:: WHAT IS EXPECTED ::
Rewrite the records below, changing every "Screen dimensions:" to "Screen size:" and leaving all else as it is.

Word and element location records
## Begin

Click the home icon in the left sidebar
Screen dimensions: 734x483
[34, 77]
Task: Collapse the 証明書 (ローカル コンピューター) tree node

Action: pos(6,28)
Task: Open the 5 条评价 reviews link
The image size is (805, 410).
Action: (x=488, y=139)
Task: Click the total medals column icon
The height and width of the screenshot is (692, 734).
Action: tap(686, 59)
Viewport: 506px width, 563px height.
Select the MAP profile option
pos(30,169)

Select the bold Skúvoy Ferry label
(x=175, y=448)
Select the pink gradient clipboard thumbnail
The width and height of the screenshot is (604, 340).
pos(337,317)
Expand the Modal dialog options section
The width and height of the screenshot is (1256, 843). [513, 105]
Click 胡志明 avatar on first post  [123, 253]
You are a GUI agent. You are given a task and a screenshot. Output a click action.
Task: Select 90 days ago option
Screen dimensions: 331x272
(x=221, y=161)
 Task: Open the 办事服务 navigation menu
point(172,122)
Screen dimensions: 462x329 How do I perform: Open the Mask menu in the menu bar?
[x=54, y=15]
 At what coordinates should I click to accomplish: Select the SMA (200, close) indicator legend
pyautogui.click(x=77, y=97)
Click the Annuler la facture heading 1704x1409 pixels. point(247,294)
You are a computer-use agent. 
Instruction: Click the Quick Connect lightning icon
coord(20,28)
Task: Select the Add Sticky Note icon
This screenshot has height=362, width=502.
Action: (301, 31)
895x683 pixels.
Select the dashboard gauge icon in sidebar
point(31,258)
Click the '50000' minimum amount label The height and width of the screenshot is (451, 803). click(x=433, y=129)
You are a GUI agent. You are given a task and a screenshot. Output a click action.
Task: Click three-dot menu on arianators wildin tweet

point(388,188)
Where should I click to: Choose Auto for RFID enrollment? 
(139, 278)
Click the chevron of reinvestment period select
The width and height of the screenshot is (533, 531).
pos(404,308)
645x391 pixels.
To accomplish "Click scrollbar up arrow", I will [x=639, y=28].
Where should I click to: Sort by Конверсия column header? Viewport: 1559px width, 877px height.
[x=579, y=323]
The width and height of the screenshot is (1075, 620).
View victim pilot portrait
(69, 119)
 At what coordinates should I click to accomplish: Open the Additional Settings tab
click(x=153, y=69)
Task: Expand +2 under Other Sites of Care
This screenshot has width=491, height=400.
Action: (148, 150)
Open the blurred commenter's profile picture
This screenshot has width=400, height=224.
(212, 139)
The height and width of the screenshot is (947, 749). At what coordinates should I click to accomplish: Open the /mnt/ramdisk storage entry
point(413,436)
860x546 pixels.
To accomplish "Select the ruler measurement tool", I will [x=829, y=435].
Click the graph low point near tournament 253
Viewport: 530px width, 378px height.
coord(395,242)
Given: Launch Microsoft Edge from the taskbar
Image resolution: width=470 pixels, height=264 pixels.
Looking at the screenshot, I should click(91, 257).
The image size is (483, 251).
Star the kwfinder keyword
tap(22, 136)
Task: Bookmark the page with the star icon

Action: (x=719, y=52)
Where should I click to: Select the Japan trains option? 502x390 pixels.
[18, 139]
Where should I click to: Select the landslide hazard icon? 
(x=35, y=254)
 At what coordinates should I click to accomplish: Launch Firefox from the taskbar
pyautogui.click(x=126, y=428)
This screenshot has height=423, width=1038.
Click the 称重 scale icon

## End

:: EXPECTED OUTPUT ::
Click the home icon in the left sidebar
Screen size: 734x483
[34, 77]
Task: Collapse the 証明書 (ローカル コンピューター) tree node

Action: pos(6,28)
Task: Open the 5 条评价 reviews link
The image size is (805, 410).
Action: (x=488, y=139)
Task: Click the total medals column icon
The height and width of the screenshot is (692, 734).
Action: tap(686, 59)
Viewport: 506px width, 563px height.
Select the MAP profile option
pos(30,169)

Select the bold Skúvoy Ferry label
(x=175, y=448)
Select the pink gradient clipboard thumbnail
The width and height of the screenshot is (604, 340).
pos(337,317)
Expand the Modal dialog options section
The width and height of the screenshot is (1256, 843). [513, 105]
Click 胡志明 avatar on first post  [123, 253]
You are a GUI agent. You are given a task and a screenshot. Output a click action.
Task: Select 90 days ago option
Screen size: 331x272
(x=221, y=161)
 Task: Open the 办事服务 navigation menu
point(172,122)
Screen size: 462x329 How do I perform: Open the Mask menu in the menu bar?
[x=54, y=15]
 At what coordinates should I click to accomplish: Select the SMA (200, close) indicator legend
pyautogui.click(x=77, y=97)
Click the Annuler la facture heading 1704x1409 pixels. point(247,294)
You are a computer-use agent. 
Instruction: Click the Quick Connect lightning icon
coord(20,28)
Task: Select the Add Sticky Note icon
This screenshot has height=362, width=502.
Action: (301, 31)
895x683 pixels.
Select the dashboard gauge icon in sidebar
point(31,258)
Click the '50000' minimum amount label The height and width of the screenshot is (451, 803). click(x=433, y=129)
You are a GUI agent. You are given a task and a screenshot. Output a click action.
Task: Click three-dot menu on arianators wildin tweet

point(388,188)
Where should I click to: Choose Auto for RFID enrollment? 
(139, 278)
Click the chevron of reinvestment period select
The width and height of the screenshot is (533, 531).
pos(404,308)
645x391 pixels.
To accomplish "Click scrollbar up arrow", I will [x=639, y=28].
Where should I click to: Sort by Конверсия column header? Viewport: 1559px width, 877px height.
[x=579, y=323]
The width and height of the screenshot is (1075, 620).
View victim pilot portrait
(69, 119)
 At what coordinates should I click to accomplish: Open the Additional Settings tab
click(x=153, y=69)
Task: Expand +2 under Other Sites of Care
This screenshot has width=491, height=400.
Action: (148, 150)
Open the blurred commenter's profile picture
This screenshot has width=400, height=224.
(212, 139)
The height and width of the screenshot is (947, 749). At what coordinates should I click to accomplish: Open the /mnt/ramdisk storage entry
point(413,436)
860x546 pixels.
To accomplish "Select the ruler measurement tool", I will [x=829, y=435].
Click the graph low point near tournament 253
Viewport: 530px width, 378px height.
coord(395,242)
Given: Launch Microsoft Edge from the taskbar
Image resolution: width=470 pixels, height=264 pixels.
Looking at the screenshot, I should click(91, 257).
The image size is (483, 251).
Star the kwfinder keyword
tap(22, 136)
Task: Bookmark the page with the star icon

Action: (x=719, y=52)
Where should I click to: Select the Japan trains option? 502x390 pixels.
[18, 139]
Where should I click to: Select the landslide hazard icon? 
(x=35, y=254)
 At what coordinates should I click to accomplish: Launch Firefox from the taskbar
pyautogui.click(x=126, y=428)
This screenshot has height=423, width=1038.
Click the 称重 scale icon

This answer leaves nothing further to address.